October 15, 2001

Irked by the ideologues? Vexed by the vitriol? Annoyed by Armageddon?

No question that New York is weird right now. Sometimes I just sit in my chair and listen to NPR about anthrax or our lack of real intelligence or viewpoint-dissemination abilities in the Middle East. Sometimes I flip from channel to channel (two channels. no NBC, ABC, WB, Public Television) and wish I could see The Mole or even an earnest Tom Brokaw talking about his own targeting. Sometimes I think I really have to clean the house, sort my papers, and resume the circuitous pathway to my Lifegoals, and sometimes I think, like Heather W, that a large nuclear blast is imminent and, later, kids will ask in school, as they might of the Jews in European ghettos, "but why did the people just stay there? why didn't they leave?" I had the thought, stepping out of the shower, what if there really ARE parallel universes; what if I could just step into the one where all energy and resources and attention weren't focused on terrorism and its aftermath.

I've been indulging in gallows humor that seems sidesplittingly funny at the moment but that later I can't recall. It's frustrating, this site. I want to write, need to write, but I can't figure out how to archive, there's no 'discussion' option for feedback on blogspot, and my newish site meter shows, with rare exception, "length of visit," a full column of 0.00.

Here's some links (remember links?)
Times article on Haruki Murakami, who has written about both perspectives of the Tokyo subway gassing, and who sees the current conflict as a collision between incompatible networks (something I've been thinking of. We really aren't speaking the same language. We hardly inhabit the same world.)
Your basic retaliation is a trap article.
Your basic there's a hidden agenda in this war article.
A great Tom Tomorrow comic you've probably already seen.
From the "Freedom From Religion Foundation": What is a freethinker? And stop with the god and country propoganda already.
Saffire's list of questions we don't know the answers to.
Crisis net archiving projects article.
Nonviolence
Roots of Muslim rage perspective.
Security/Civil Rights perspective.
Web resources for journalists.
Amazon entry for The Emperor, which I highly recommended some posts back and highly recommend now.
Slightly hokey but pretty damn nice poem by a Buddhist monk.
This from planetwaves.net, a super astrology site. Eric Francis gives an astrological analysis of both September 11 and the date bombing began (highly technical, so not linked, but the charts echo and reinforce one another), and, in answer to any sense of despair or futility, he invites us to shield the planet. Letting healing and love energy flow through you to everyone; using any meditation or spiritual tools you've developed, spending time with good people or in good places. This is something I've been thinking of. Aside from the obvious media-vilification-elevates-crackpot-to-antimessiah stuff, there's a sense in which so much collective energy and attention focused on fear, what-ifs, and on one person, skews us all, knocks it all out of balance. What, instead of obsessing about (meditating on, because that's what it is) images of horror or hatred, we collectively meditated on the figure of the Dalai Lama (and there's a man who has much to complain about, reasons to hate, and yet channels love). What if we imagined the future we want instead of the one we fear? Not in some ersatz pie-in-the-sky way, but in the 'realistic' and intense way we're now envisioning a loss of possibility and the direst of outcomes?

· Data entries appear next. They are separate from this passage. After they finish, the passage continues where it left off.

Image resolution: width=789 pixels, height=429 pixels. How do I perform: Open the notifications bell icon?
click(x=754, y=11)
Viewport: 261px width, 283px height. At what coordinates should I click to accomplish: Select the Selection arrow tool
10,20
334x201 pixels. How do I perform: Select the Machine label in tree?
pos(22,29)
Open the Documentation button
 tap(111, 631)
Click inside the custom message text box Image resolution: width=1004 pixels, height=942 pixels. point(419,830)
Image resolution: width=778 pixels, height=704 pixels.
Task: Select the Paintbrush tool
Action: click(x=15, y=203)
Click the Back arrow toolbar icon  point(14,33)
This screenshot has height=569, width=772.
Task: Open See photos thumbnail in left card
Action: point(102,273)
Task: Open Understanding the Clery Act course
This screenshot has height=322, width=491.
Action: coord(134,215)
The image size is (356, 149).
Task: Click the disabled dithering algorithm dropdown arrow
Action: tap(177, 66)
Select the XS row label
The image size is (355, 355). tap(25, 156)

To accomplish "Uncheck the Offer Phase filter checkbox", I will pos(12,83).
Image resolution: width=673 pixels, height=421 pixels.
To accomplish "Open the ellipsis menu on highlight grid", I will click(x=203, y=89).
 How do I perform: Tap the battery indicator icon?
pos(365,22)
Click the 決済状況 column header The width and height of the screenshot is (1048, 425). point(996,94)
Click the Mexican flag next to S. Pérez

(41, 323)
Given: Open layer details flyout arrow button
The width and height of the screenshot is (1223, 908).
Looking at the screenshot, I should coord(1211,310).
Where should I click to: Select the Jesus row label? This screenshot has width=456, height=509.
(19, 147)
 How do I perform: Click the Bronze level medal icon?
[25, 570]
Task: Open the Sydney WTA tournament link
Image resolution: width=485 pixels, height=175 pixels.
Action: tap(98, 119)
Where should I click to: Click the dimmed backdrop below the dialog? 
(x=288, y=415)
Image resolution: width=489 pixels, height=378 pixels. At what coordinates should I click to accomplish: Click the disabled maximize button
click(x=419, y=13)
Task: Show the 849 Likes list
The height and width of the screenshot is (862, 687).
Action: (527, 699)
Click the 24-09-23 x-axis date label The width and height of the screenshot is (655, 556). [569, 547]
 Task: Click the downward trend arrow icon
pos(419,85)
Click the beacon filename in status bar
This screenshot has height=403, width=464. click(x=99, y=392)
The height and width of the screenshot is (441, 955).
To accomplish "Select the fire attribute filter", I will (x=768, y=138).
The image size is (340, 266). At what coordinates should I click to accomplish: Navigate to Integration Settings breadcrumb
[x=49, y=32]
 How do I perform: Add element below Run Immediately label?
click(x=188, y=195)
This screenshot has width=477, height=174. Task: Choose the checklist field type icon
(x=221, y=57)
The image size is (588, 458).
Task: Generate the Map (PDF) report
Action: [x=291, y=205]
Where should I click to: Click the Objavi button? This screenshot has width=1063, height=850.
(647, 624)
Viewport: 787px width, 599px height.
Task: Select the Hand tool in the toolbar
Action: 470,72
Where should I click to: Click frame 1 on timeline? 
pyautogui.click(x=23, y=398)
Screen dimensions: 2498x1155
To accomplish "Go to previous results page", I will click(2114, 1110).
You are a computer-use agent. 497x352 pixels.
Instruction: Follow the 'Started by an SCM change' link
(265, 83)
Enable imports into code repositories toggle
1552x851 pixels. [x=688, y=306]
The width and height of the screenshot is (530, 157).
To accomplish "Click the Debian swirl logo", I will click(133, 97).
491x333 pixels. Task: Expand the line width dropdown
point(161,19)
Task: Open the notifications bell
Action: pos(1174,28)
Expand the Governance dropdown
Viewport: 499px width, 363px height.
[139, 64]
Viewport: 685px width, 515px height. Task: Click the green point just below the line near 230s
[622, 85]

The collective mind-state of the U.S. right now reminds me of my own family. Any five-cent therapist will tell you that an identified problem member of a family (whether by drugs or metal illness or behavioral disorders or alcoholism or illness) will skew the entire family dynamic. People assume roles, often for life; they accomodate, resent, caretake. The energy of the system is polarized toward and around the problem, until the problem defines the family, and each person's response defines their part in the problem. It's very hard to let go of this, to stop giving all attention to the crazy one or the drunk one, to stop living in crisis or emergency mode, to stop living (and not-living) in reaction to the what-ifs, if-onlys, and but-theys. Withdrawing energy from the other-created urgency can change the entire system. It can at least allow a new relationship to crisis and the space and breath for peace. Let's stop letting hate-mongers, of whatever stripe, dictate the patterns of our thoughts, our emotions, our days. Give yourself some real time off; we don't all have to know every single thing at every moment, we don't all have to obsessively monitor, react, fret, remonstrate, imagine. It's possible that starving this amorphous entity of energy may find us re-shouldering a transformed, lighter burden. We all can act according to our highest natures right now, in whatever form that takes. I think that that will change the world, now, when despair is not an option.